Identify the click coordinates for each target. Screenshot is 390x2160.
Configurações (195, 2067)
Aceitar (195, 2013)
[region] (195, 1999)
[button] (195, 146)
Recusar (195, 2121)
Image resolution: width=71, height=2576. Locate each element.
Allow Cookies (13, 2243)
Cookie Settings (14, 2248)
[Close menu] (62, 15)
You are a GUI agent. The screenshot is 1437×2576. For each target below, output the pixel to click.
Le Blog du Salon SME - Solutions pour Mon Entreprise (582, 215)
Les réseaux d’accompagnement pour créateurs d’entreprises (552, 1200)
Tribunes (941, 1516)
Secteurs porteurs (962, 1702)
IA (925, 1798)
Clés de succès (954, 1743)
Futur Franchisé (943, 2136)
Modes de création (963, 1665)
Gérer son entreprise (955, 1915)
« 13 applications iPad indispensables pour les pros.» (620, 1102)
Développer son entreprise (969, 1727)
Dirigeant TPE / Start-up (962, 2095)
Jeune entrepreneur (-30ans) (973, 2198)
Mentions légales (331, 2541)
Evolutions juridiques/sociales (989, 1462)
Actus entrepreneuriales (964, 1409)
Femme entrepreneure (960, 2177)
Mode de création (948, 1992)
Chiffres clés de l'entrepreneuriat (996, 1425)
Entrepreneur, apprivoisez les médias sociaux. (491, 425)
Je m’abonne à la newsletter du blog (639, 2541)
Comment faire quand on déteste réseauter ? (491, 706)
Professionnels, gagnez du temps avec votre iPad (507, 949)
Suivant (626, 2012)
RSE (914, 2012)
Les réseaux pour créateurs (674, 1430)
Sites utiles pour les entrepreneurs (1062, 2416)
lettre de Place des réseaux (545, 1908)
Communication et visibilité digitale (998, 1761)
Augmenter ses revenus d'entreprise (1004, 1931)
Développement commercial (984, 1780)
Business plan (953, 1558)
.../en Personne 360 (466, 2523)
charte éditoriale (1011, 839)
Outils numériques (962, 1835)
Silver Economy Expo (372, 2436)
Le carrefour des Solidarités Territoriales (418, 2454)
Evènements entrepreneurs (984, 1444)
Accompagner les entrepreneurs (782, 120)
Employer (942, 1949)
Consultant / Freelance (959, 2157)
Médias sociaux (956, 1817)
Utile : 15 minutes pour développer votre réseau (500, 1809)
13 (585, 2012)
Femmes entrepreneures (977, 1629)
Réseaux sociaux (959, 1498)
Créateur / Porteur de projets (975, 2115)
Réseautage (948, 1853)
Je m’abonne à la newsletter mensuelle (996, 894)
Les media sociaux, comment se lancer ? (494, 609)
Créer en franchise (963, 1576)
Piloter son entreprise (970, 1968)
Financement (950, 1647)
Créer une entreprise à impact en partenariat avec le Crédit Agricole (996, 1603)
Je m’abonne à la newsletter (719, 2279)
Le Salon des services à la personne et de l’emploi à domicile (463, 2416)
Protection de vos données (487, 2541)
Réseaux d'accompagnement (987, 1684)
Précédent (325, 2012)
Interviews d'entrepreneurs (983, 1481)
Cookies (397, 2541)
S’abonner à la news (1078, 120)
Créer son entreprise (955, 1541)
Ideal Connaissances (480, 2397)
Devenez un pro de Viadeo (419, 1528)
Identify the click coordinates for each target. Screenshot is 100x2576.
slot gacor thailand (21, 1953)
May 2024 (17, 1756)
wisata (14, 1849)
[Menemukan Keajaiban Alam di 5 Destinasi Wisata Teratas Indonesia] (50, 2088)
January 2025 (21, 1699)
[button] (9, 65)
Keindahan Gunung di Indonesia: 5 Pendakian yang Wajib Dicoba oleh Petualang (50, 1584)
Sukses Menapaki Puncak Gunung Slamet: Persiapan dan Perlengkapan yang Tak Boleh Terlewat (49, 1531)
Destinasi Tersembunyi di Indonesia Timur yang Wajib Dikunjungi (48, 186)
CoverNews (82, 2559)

━━━━━━━━

* Task *
Please output only the lines from the one holding "[Menemukan Keajaiban Alam" to the end of the records, first and last included, exactly as they appear.

* Answer section *
[Menemukan Keajaiban Alam di 5 Destinasi Wisata Teratas Indonesia] (50, 2088)
January 2025 (21, 1699)
[button] (9, 65)
Keindahan Gunung di Indonesia: 5 Pendakian yang Wajib Dicoba oleh Petualang (50, 1584)
Sukses Menapaki Puncak Gunung Slamet: Persiapan dan Perlengkapan yang Tak Boleh Terlewat (49, 1531)
Destinasi Tersembunyi di Indonesia Timur yang Wajib Dikunjungi (48, 186)
CoverNews (82, 2559)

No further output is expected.